** Opening Exercise data block **

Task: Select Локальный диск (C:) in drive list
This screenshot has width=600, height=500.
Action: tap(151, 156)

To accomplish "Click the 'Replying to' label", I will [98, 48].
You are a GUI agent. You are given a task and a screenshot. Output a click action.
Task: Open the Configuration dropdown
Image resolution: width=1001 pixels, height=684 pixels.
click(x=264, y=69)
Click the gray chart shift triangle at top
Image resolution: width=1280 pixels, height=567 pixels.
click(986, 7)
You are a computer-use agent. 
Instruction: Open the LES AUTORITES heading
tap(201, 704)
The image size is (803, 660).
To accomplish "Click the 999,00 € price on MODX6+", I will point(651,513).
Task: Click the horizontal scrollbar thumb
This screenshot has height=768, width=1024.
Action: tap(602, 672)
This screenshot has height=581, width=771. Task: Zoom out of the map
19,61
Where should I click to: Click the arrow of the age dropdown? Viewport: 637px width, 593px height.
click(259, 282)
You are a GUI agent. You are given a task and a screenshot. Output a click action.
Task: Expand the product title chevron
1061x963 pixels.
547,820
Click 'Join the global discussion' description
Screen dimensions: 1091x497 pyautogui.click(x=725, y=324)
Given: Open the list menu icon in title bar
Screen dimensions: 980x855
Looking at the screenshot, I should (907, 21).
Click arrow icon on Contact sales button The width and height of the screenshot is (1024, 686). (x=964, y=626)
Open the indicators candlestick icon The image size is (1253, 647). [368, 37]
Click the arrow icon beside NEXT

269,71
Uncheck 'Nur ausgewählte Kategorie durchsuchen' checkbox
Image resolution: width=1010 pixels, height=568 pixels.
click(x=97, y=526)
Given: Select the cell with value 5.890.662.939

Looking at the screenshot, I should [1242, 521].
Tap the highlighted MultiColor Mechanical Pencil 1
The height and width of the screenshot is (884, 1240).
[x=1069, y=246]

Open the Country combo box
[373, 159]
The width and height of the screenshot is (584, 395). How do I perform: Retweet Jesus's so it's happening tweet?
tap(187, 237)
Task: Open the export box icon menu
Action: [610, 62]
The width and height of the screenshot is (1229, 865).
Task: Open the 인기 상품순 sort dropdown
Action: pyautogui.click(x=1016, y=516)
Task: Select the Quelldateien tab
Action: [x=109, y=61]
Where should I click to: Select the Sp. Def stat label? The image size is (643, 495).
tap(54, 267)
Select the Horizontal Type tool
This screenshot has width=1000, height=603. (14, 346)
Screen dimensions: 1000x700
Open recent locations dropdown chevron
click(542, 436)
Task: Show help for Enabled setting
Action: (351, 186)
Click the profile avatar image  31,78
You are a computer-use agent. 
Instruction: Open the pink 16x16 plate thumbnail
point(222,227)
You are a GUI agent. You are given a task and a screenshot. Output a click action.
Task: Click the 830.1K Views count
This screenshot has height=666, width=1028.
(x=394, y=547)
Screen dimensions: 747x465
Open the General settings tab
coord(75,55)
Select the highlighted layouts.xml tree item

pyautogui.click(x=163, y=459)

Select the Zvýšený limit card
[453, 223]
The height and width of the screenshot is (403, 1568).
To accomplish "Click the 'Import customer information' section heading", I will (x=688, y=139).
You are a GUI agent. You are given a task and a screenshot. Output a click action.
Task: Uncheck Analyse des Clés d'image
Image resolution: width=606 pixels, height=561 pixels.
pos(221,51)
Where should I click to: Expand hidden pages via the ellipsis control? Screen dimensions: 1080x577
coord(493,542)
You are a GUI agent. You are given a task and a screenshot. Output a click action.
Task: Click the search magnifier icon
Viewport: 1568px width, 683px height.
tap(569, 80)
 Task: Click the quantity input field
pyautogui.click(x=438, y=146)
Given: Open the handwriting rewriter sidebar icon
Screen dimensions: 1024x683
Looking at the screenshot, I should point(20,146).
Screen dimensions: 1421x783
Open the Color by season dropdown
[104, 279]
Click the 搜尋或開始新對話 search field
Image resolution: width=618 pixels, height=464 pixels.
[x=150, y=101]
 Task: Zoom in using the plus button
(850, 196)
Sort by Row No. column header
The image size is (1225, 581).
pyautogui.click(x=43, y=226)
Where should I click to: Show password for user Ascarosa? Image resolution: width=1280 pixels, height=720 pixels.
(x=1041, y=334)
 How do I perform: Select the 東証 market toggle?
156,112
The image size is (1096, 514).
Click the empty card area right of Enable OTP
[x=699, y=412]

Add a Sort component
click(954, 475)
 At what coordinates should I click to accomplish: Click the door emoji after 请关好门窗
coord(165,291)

** Closing Exercise data block **

• [Exercise aim] For every line in the material, write out an exact copy.

• [Reply]
Task: Select Локальный диск (C:) in drive list
This screenshot has width=600, height=500.
Action: tap(151, 156)

To accomplish "Click the 'Replying to' label", I will [98, 48].
You are a GUI agent. You are given a task and a screenshot. Output a click action.
Task: Open the Configuration dropdown
Image resolution: width=1001 pixels, height=684 pixels.
click(x=264, y=69)
Click the gray chart shift triangle at top
Image resolution: width=1280 pixels, height=567 pixels.
click(986, 7)
You are a computer-use agent. 
Instruction: Open the LES AUTORITES heading
tap(201, 704)
The image size is (803, 660).
To accomplish "Click the 999,00 € price on MODX6+", I will point(651,513).
Task: Click the horizontal scrollbar thumb
This screenshot has height=768, width=1024.
Action: tap(602, 672)
This screenshot has height=581, width=771. Task: Zoom out of the map
19,61
Where should I click to: Click the arrow of the age dropdown? Viewport: 637px width, 593px height.
click(259, 282)
You are a GUI agent. You are given a task and a screenshot. Output a click action.
Task: Expand the product title chevron
1061x963 pixels.
547,820
Click 'Join the global discussion' description
Screen dimensions: 1091x497 pyautogui.click(x=725, y=324)
Given: Open the list menu icon in title bar
Screen dimensions: 980x855
Looking at the screenshot, I should (907, 21).
Click arrow icon on Contact sales button The width and height of the screenshot is (1024, 686). (x=964, y=626)
Open the indicators candlestick icon The image size is (1253, 647). [368, 37]
Click the arrow icon beside NEXT

269,71
Uncheck 'Nur ausgewählte Kategorie durchsuchen' checkbox
Image resolution: width=1010 pixels, height=568 pixels.
click(x=97, y=526)
Given: Select the cell with value 5.890.662.939

Looking at the screenshot, I should [1242, 521].
Tap the highlighted MultiColor Mechanical Pencil 1
The height and width of the screenshot is (884, 1240).
[x=1069, y=246]

Open the Country combo box
[373, 159]
The width and height of the screenshot is (584, 395). How do I perform: Retweet Jesus's so it's happening tweet?
tap(187, 237)
Task: Open the export box icon menu
Action: [610, 62]
The width and height of the screenshot is (1229, 865).
Task: Open the 인기 상품순 sort dropdown
Action: pyautogui.click(x=1016, y=516)
Task: Select the Quelldateien tab
Action: [x=109, y=61]
Where should I click to: Select the Sp. Def stat label? The image size is (643, 495).
tap(54, 267)
Select the Horizontal Type tool
This screenshot has width=1000, height=603. (14, 346)
Screen dimensions: 1000x700
Open recent locations dropdown chevron
click(542, 436)
Task: Show help for Enabled setting
Action: (351, 186)
Click the profile avatar image  31,78
You are a computer-use agent. 
Instruction: Open the pink 16x16 plate thumbnail
point(222,227)
You are a GUI agent. You are given a task and a screenshot. Output a click action.
Task: Click the 830.1K Views count
This screenshot has height=666, width=1028.
(x=394, y=547)
Screen dimensions: 747x465
Open the General settings tab
coord(75,55)
Select the highlighted layouts.xml tree item

pyautogui.click(x=163, y=459)

Select the Zvýšený limit card
[453, 223]
The height and width of the screenshot is (403, 1568).
To accomplish "Click the 'Import customer information' section heading", I will (x=688, y=139).
You are a GUI agent. You are given a task and a screenshot. Output a click action.
Task: Uncheck Analyse des Clés d'image
Image resolution: width=606 pixels, height=561 pixels.
pos(221,51)
Where should I click to: Expand hidden pages via the ellipsis control? Screen dimensions: 1080x577
coord(493,542)
You are a GUI agent. You are given a task and a screenshot. Output a click action.
Task: Click the search magnifier icon
Viewport: 1568px width, 683px height.
tap(569, 80)
 Task: Click the quantity input field
pyautogui.click(x=438, y=146)
Given: Open the handwriting rewriter sidebar icon
Screen dimensions: 1024x683
Looking at the screenshot, I should point(20,146).
Screen dimensions: 1421x783
Open the Color by season dropdown
[104, 279]
Click the 搜尋或開始新對話 search field
Image resolution: width=618 pixels, height=464 pixels.
[x=150, y=101]
 Task: Zoom in using the plus button
(850, 196)
Sort by Row No. column header
The image size is (1225, 581).
pyautogui.click(x=43, y=226)
Where should I click to: Show password for user Ascarosa? Image resolution: width=1280 pixels, height=720 pixels.
(x=1041, y=334)
 How do I perform: Select the 東証 market toggle?
156,112
The image size is (1096, 514).
Click the empty card area right of Enable OTP
[x=699, y=412]

Add a Sort component
click(954, 475)
 At what coordinates should I click to accomplish: Click the door emoji after 请关好门窗
coord(165,291)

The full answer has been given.